Le ultime notizie che riguardano il colosso cinese Huawei e i suoi rapporti con i fornitori americani sono decisamente allarmanti e allarmistiche. Ma dietro titoli altisonanti e fin troppo drammatici si nasconde una verità più sottile e meno evidente che solo in pochi sono andati a raccontare in modo approfondito.
Il “ban” verso Huawei è stato annunciato in un periodo durante il quale il clima politico tra gli Stati Uniti e il governo cinese è al minimo da anni a questa parte, mentre si susseguivano (già da tempo) velate minacce e tangibili azioni politiche come l’innalzamento dei dazi commerciali in entrata verso occidente.
In questa situazione, ognuna delle parti in gioco sta cercando di mostrare all’avversario quali sono le carte nel proprio mazzo in una sorta di poker politico-commerciale. Come uno a ricordare all’altro cosa potrebbe perdere in caso di chiusura totale dei rapporti. E se gli americani, da parte loro, hanno tutta quella parte di “silicon valley” che per decenni è stata gallina dalle uova d’oro del loro PIL, è anche grazie e soprattutto una forza lavoro prettamente intellettuale, al contrario della potenza industriale e produttiva orientale.
La mossa americana
La mossa americana ha avuto un clamore senza precedenti in questo mondo, una vera e propria bomba mediatica che sta monopolizzando le discussioni tra addetti ai lavori, social network e prime pagine dei giornali. In buona sostanza tutti, ma proprio tutti ne hanno sentito almeno parlare.

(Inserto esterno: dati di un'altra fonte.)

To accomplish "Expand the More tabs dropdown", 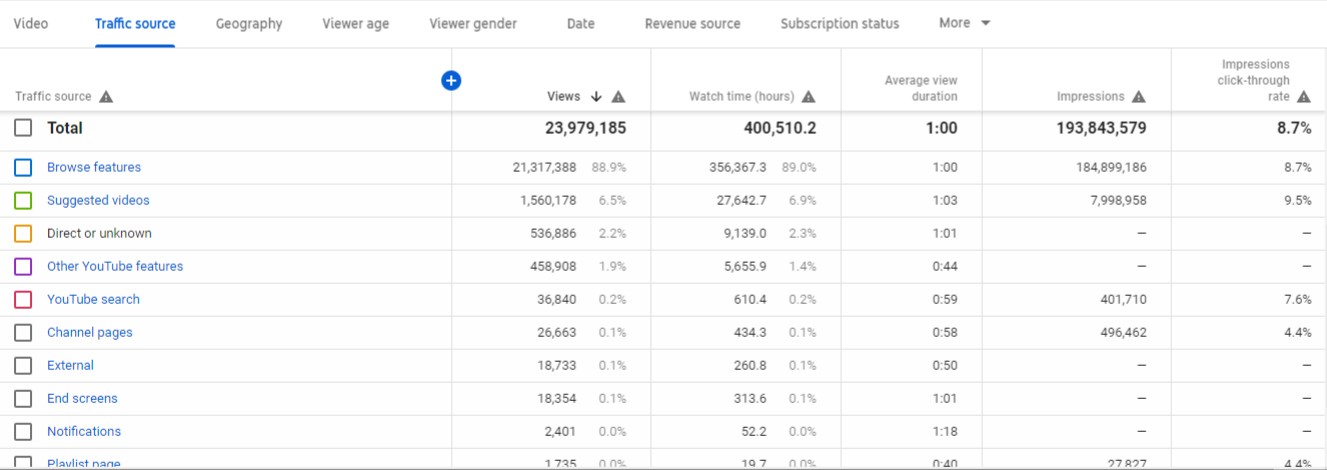I will pos(964,23).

La contromossa cinese, invece, sta arrivando “a fari spenti” in modo silenzioso ma prepotente e beffarda. Velata ma non troppo, visto che è passata praticamente inosservata al grande pubblico, ma non alle istituzioni politiche americane che hanno da poche ore già fatto un clamoroso dietro-front rimandando tutto a fine agosto e congelando di fatto per tre mesi il “ban”.
Resi Huawei
Ebbene, mentre nei negozi già qualcuno ha proceduto frettolosamente al reso di qualche prodotto Huawei acquistato appena qualche giorno prima, e i giornali non di settore raccontano di come Trump sia riuscito a domare la tigre asiatica, il presidente cinese Xi Jinping faceva beffardo e sorridente una giratina istituzionale nella sede di JL-Mag, azienda leader mondiale nel settore delle cosiddette “terre rare”.
L’annuncio del presidente cinese
L’annuncio ad effetto arriva proprio dalla provincia del Jiangxi: “Siamo qua per iniziare la Lunga Marcia per ricordare il momento in cui l’Armata Rossa ha cominciato la sua marcia”, detto in un mondo la cui cultura è rappresentata da un forte simbolismo è un discorso decisamente da tenere in considerazione.
Xi ha visitato il luogo da dove la Lunga Marcia partì nel 1934 e ha deposto un mazzo di fiori sotto il monumento che ricorda gli scontri con i nazionalisti del Kuomintang. In quella zona si produce circa l’80% delle cosiddette terre rare, ovvero una serie di elementi chimici non comuni della scala periodica, che servono come “base” per la produzione di qualsiasi prodotto tecnologico, dagli smartphone ai computer, passando per console di videogiochi e televisori.
Produzione materiali tecnologici
Oltre la Cina, il resto della produzione di questi materiali (per lo più ittrio e scandio) avviene in Africa (in mano ai cinesi) e nell’est caucasico (regno di Putin). Qualcosa anche in Australia, anche se pare evidente non possa questo bastare al fabbisogno di tutto il resto dell’occidente.
Il Presidente cinese, con una semplice visita, ha fatto capire a tutto il mondo che se decidesse di chiudere i rubinetti dell’export delle terre rare si configurerebbe una catastrofe a livello planetario.
Altro che Huawei senza Android. Xi Jinping era oltretutto accompagnato, guarda caso, dal suo vice che è poi anche il delegato alle contrattazioni commerciali con gli USA.
Il segnale è stato così chiaro che, come dicevamo, gli USA hanno fatto immediatamente marcia indietro rimandando ogni decisione a un prossimo futuro.
Quali sono i possibili scenari futuri?
Lo scacchiere internazionale è difficile da prevedere, ma una cosa è abbastanza certa: le redini del gioco sono saldamente in mano alla Cina. A meno che, con un colpo di stato, una guerra o chissà cosa, gli USA non diventino in tempi brevi veri “amici” della Corea del Nord.
Perchè proprio loro?
Nel nord del paese giacciono infatti sepolti i giacimenti più imponenti al mondo di terre rare: si stima che i giacimenti ammontino a quasi 220 milioni di tonnellate, contro gli attuali 55 di tutta la Cina. Chissà se dietro gli ultimi incontri di Trump con il dittatore koreano non ci sia la volontà di spuntare le armi politiche cinesi?